# [Text extract]
+++
Saturday, August 30, 2008

"The Secret" and the New-Thought School of Christianity in Light of Ernest Becker's Ideas

What follows is an expanded answer I gave to an inquirer who asked about "contemporary revelations" such as Douglas Neil Walsh's Conversations with God and and a related text, even if not claimed as "revelation," Rhonda Byrne's The Secret. Here is how I answered:

Dear A:

Thanks for finding the heart to ask your heart's questions.

For over a decade a wonderful woman named Olivia, my former mother-in-law introduced me to the whole family of New-Thought School of Christianity (Christian Science, Unity School, Science of Mind, and A Course in Miracles). I believe, had she lived past her 90+ years until now, she would have been a vital advocate of the best-selling The Secret: The Law of Attraction. People ask me often about the Secret, as if I were some kid of expert. Although I'm "Mistra Know-it-all," I finally have formulated a simple policy statement for myself and I invite you to consider it as a question, might this perspective serve you:

The "Law of Attraction" may be a powerful formula for creativity, but it is certainly not an ontology (theory of being) nor an philosophy of ethics. The book is filled with some admirable ideas and practices, especially "attraction" and "gratitude." And at that level I can admire, acknowledge and practice its principles. Even Confucius (who would have laughed off this "Secret" product," would have favored the practice of attractiveness and gratitude that spreads and results from performing social rituals respectfully and correctly as a way of building a society. But that's exactly as far as I can and would go and I see a major problem with how the theory is misapplied and used as a tool of abuse -- abuse of self and abuse of others.
+++
# [Stated task]
Reproduce the entire blog post above on The Secret and New-Thought Christianity, word for word. The data that comes next has no connection to the blog post.

# [Data section]
+++
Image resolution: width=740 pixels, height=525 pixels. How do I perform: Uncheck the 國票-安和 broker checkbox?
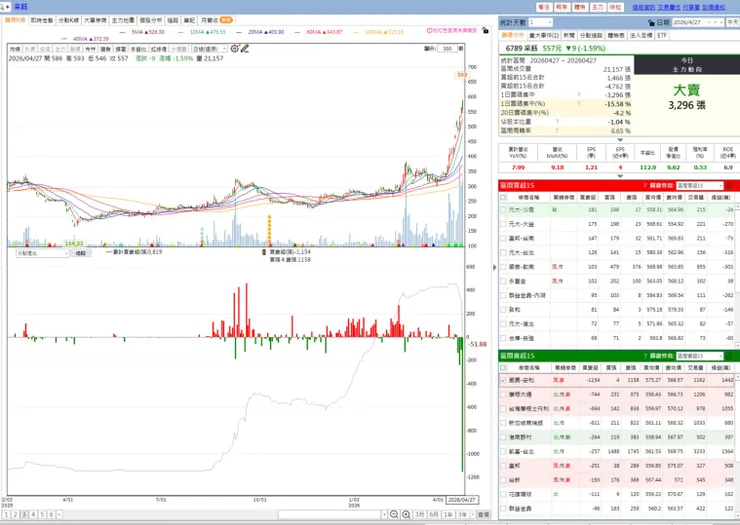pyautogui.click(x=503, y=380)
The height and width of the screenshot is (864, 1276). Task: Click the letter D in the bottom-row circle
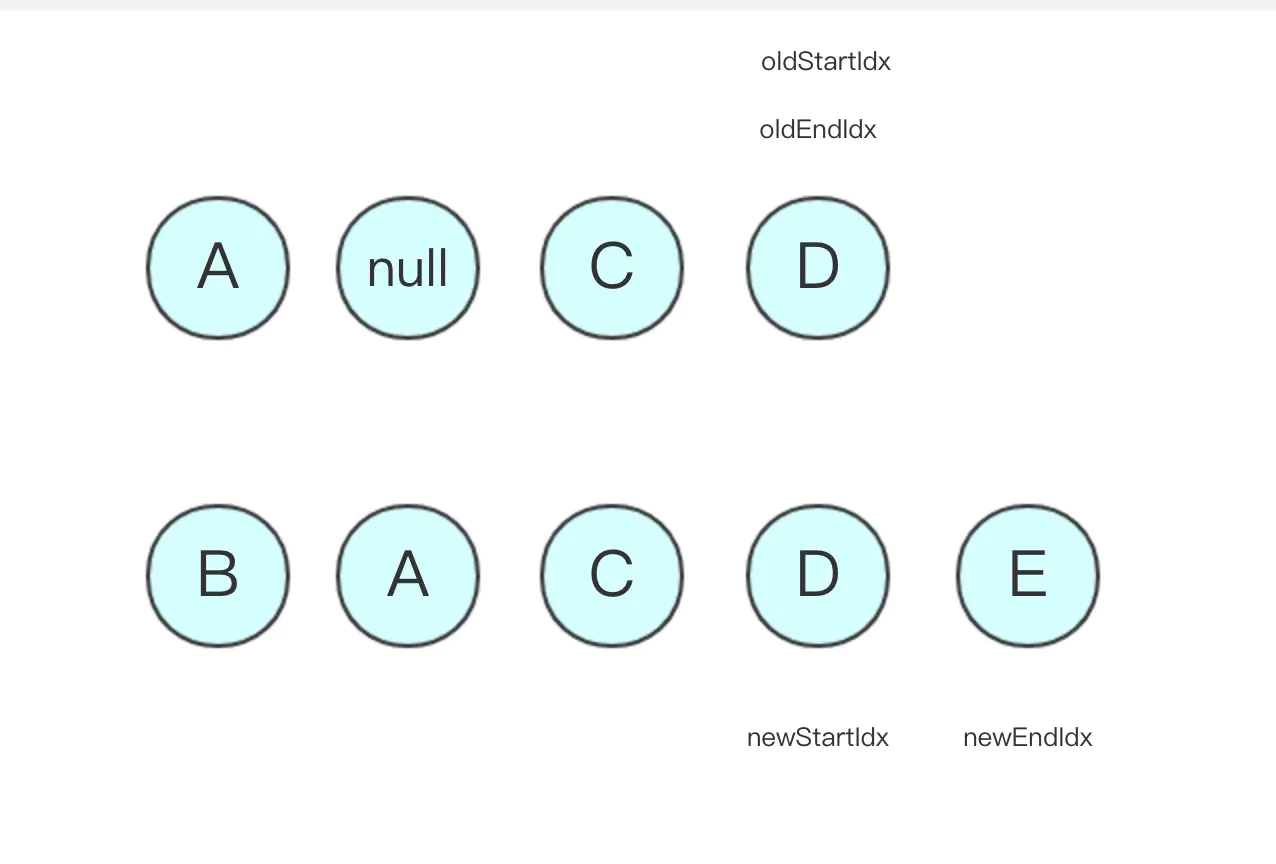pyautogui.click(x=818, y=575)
+++
# [Output below]
Saturday, August 30, 2008

"The Secret" and the New-Thought School of Christianity in Light of Ernest Becker's Ideas

What follows is an expanded answer I gave to an inquirer who asked about "contemporary revelations" such as Douglas Neil Walsh's Conversations with God and and a related text, even if not claimed as "revelation," Rhonda Byrne's The Secret. Here is how I answered:

Dear A:

Thanks for finding the heart to ask your heart's questions.

For over a decade a wonderful woman named Olivia, my former mother-in-law introduced me to the whole family of New-Thought School of Christianity (Christian Science, Unity School, Science of Mind, and A Course in Miracles). I believe, had she lived past her 90+ years until now, she would have been a vital advocate of the best-selling The Secret: The Law of Attraction. People ask me often about the Secret, as if I were some kid of expert. Although I'm "Mistra Know-it-all," I finally have formulated a simple policy statement for myself and I invite you to consider it as a question, might this perspective serve you:

The "Law of Attraction" may be a powerful formula for creativity, but it is certainly not an ontology (theory of being) nor an philosophy of ethics. The book is filled with some admirable ideas and practices, especially "attraction" and "gratitude." And at that level I can admire, acknowledge and practice its principles. Even Confucius (who would have laughed off this "Secret" product," would have favored the practice of attractiveness and gratitude that spreads and results from performing social rituals respectfully and correctly as a way of building a society. But that's exactly as far as I can and would go and I see a major problem with how the theory is misapplied and used as a tool of abuse -- abuse of self and abuse of others.